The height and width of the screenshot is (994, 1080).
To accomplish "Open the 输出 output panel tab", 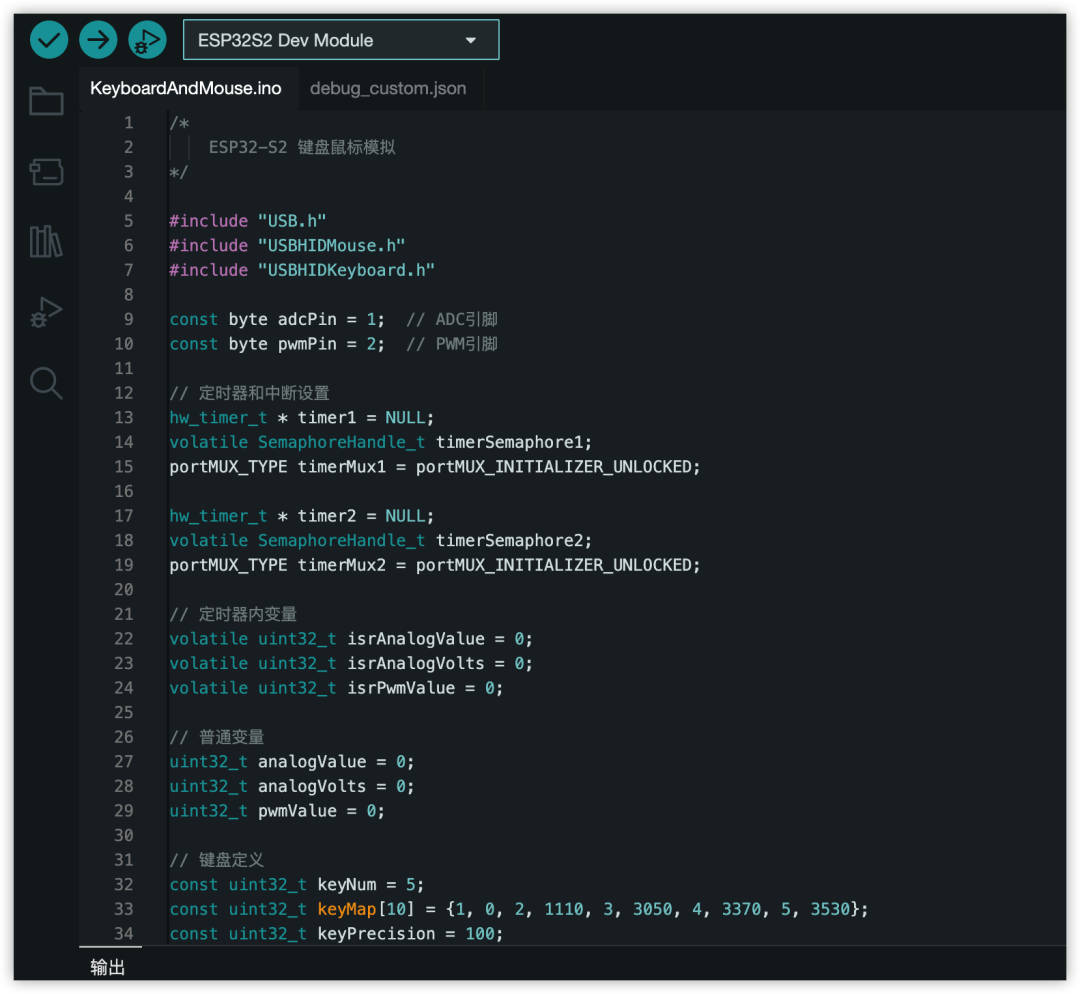I will 108,966.

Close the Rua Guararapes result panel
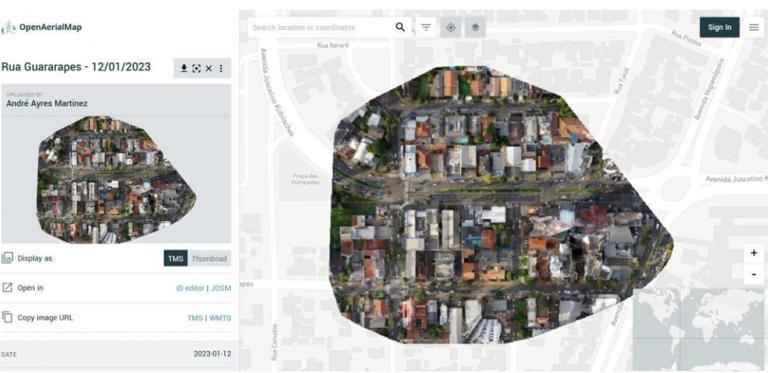pyautogui.click(x=209, y=69)
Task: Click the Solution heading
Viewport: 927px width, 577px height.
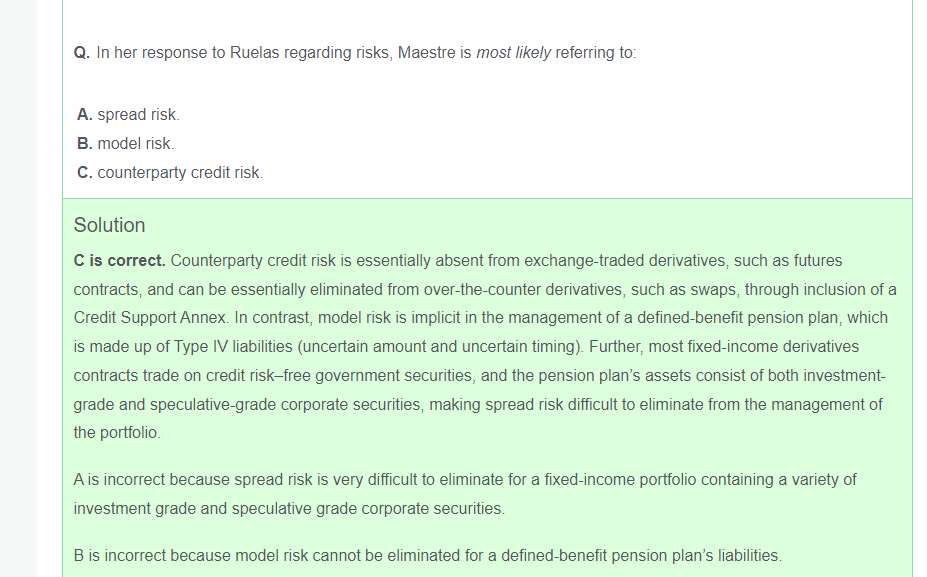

TRY IT: Every line above that includes the string "width" needs to be copied.

REPLY TO THE EXERCISE:
The height and width of the screenshot is (994, 1080).
Viewport: 927px width, 577px height.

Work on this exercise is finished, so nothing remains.